PROBLEM TO WORK ON ▸
Copy the passage from "Male guards cut" to "final suicide attempt." word for word from the article on the Northern Territory juvenile detention inquiry.

SOURCE TEXT ▸
:::::

More horrific abuses have been exposed through the Royal Commission examining juvenile detention and “child protection” in the Northern Territory.

But there are clear signs that the $150 million inquiry, called in the wake of revelations of torture of Aboriginal children in Darwin’s Don Dale detention centre, will do little to stop the abuse at the heart of the system.

In March, a former child detainee spoke about attempting suicide six times in five days during an extended period in solitary confinement, saying “dying was better than staying in isolation”.

Male guards cut her clothes off with a knife and left her naked. She was made to wear handcuffs on the way to hospital despite having bleeding hands. She was put straight back into solitary for 34 hours after the final suicide attempt.

In April, the Commission heard that Conan Zamolo, a body builder and trained fighter, had uploaded videos on the internet of child detainees being forced to eat bird faeces. In another filmed incident he asked a group of boys to “suck my dick”. He also filmed a boy urinating while saying, “what are you doing you little gay dog?” Zamolo claimed this was evidence of his “good rapport” with the boys.

Another guard, Derek Tasker, denied ever grabbing children by the neck, despite allegations from multiple children. His lie came unstuck when CCTV footage was shown of him grabbing former detainee Dylan Voller in a particularly brutal incident.

Photographs of Voller hooded and shackled to a chair helped trigger the Royal Commission. Since being released from prison in January, he has courageously led protests for justice outside Commission hearings in Alice Springs alongside the campaign group Shut Youth Prisons Mparntwe.

:::::

INFORMATION PROVIDED ▸

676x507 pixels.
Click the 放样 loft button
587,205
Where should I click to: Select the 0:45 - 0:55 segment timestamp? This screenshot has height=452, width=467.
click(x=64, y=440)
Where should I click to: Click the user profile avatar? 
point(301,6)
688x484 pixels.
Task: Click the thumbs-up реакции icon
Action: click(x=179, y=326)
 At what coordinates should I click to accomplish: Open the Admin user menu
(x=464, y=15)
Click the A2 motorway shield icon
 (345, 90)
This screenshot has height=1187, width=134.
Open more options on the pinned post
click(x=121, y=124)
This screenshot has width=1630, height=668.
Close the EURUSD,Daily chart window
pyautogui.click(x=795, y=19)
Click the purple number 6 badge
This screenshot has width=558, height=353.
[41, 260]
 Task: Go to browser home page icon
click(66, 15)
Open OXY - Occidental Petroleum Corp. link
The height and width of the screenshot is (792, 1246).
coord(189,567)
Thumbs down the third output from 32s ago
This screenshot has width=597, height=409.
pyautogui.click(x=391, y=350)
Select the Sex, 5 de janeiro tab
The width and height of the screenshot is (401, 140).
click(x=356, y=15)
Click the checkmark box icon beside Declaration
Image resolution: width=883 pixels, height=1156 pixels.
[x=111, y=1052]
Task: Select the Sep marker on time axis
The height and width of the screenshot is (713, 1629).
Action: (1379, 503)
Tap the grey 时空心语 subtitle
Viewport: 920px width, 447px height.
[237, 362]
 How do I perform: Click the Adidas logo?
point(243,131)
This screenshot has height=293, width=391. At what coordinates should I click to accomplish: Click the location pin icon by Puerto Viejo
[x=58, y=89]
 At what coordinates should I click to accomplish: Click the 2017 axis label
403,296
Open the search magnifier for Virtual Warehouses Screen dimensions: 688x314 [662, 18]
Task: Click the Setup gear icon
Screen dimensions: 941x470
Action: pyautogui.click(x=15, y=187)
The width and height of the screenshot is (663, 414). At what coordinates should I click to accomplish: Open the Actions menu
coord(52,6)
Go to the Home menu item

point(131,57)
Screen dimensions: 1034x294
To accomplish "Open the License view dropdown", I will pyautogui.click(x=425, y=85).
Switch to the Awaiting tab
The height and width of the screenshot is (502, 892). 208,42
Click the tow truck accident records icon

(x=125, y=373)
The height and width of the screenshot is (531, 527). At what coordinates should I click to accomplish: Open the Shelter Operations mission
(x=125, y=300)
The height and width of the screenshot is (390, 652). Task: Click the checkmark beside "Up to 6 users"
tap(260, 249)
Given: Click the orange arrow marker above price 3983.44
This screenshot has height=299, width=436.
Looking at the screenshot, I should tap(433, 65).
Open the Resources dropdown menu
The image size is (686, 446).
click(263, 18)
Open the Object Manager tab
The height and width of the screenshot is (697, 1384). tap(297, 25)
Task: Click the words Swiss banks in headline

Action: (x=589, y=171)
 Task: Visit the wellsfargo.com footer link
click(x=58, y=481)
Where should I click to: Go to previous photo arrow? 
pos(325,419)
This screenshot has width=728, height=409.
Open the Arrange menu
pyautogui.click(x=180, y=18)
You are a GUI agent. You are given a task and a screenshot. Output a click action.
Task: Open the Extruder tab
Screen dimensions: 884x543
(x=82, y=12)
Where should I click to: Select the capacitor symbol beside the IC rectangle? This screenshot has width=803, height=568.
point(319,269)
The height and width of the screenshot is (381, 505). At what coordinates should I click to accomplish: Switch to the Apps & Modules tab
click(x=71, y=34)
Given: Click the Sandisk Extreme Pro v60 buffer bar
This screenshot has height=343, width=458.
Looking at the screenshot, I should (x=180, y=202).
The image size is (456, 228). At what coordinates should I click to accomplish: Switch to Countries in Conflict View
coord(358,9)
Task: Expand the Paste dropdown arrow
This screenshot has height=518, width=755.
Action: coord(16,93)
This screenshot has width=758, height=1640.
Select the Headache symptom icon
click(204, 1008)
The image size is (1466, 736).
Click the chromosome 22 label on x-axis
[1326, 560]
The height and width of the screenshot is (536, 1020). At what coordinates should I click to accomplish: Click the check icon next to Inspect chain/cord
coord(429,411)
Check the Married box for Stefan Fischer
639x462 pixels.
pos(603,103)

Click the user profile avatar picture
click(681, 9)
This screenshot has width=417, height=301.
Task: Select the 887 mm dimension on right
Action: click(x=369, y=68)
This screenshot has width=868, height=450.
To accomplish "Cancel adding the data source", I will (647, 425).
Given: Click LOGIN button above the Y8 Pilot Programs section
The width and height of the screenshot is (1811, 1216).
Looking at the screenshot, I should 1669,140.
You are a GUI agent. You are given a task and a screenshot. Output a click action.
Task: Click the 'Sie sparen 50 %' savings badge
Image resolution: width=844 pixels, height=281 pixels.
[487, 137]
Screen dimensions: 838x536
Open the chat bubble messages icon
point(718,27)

:::::

WRITTEN ANSWER ▸
Male guards cut her clothes off with a knife and left her naked. She was made to wear handcuffs on the way to hospital despite having bleeding hands. She was put straight back into solitary for 34 hours after the final suicide attempt.